Yes, I can definitely see the benefit. And… I’m ashamed to admit, but now that I know there is a quick filter there, I feel better about it all being in one place. What I’ll say is that, maybe it’s a minority of people that would fall into my camp, but the simple fact is I just didn’t see or understand the quick filter for what it was in ClickUp. :smile: I’ve never taken the time to thoroughly read through ClickUp docs, only piecemeal as I felt the need, and this is something so fundamental and basic that in most apps I wouldn’t feel the need to. So I find it interesting I missed it. And again I wonder if this is just an issue for a small minority of people, or if it’s a problem they should solve. The fact that the filter only shows on-hover of an otherwise blank space was for me an issue in its discoverability, however I can understand why it would be like that too…

Anyway, with a good implementation of dynamic filtering (an example for me would be the ability to set the default filter state per-user!), I agree an “all activity inclusive of comments” approach is probably ideal.

My top three wants:

Polymorphic relations. When creating relation, ability to have many Types from which to choose, and not just one Type

Merge Comments and References in one common Stream for better flow

In day-to-day use of Fibery, this would make it much easier to see the key activity around an entity, which is when a user takes the time to comment, or refer, to an entity IMO.
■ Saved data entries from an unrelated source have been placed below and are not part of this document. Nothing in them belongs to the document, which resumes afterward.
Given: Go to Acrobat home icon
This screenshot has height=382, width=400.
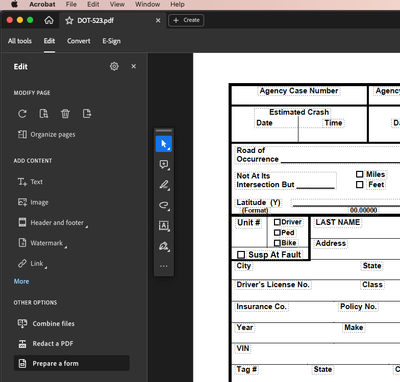Looking at the screenshot, I should [x=49, y=20].
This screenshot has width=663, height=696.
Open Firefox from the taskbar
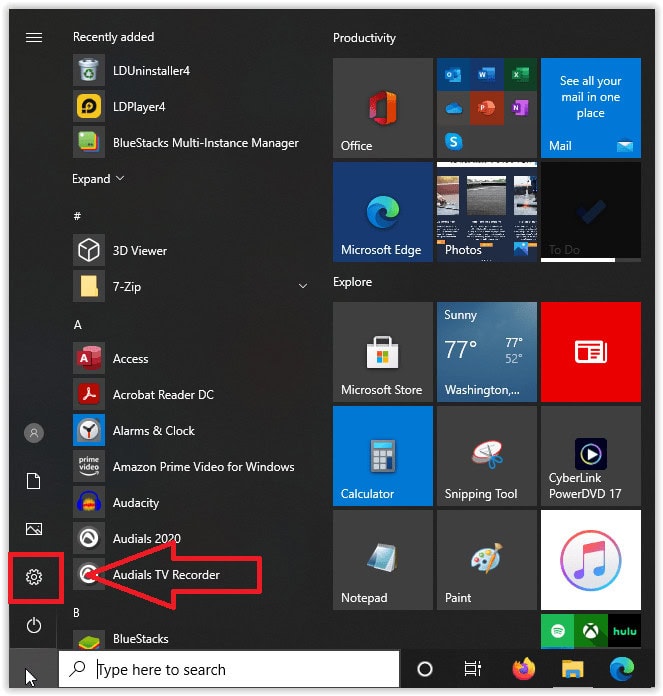click(522, 669)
Auto-Generate linked diagrams in Whiteboard

I have not used whiteboards much due to the lack of this feature. Just for comparison’s sake, ClickUp can do this with Mind Maps, but it is a much more primitive diagramming solution that Whiteboard in Fibery. Still, if you have tasks linked in ClickUp, they will show up in the mind map as such.



I’m starting to think the merging of Comments, and yes References, into Activity Stream with really accessible, quick filtering might be the way to go? Including perhaps defaults per-Database, possibly.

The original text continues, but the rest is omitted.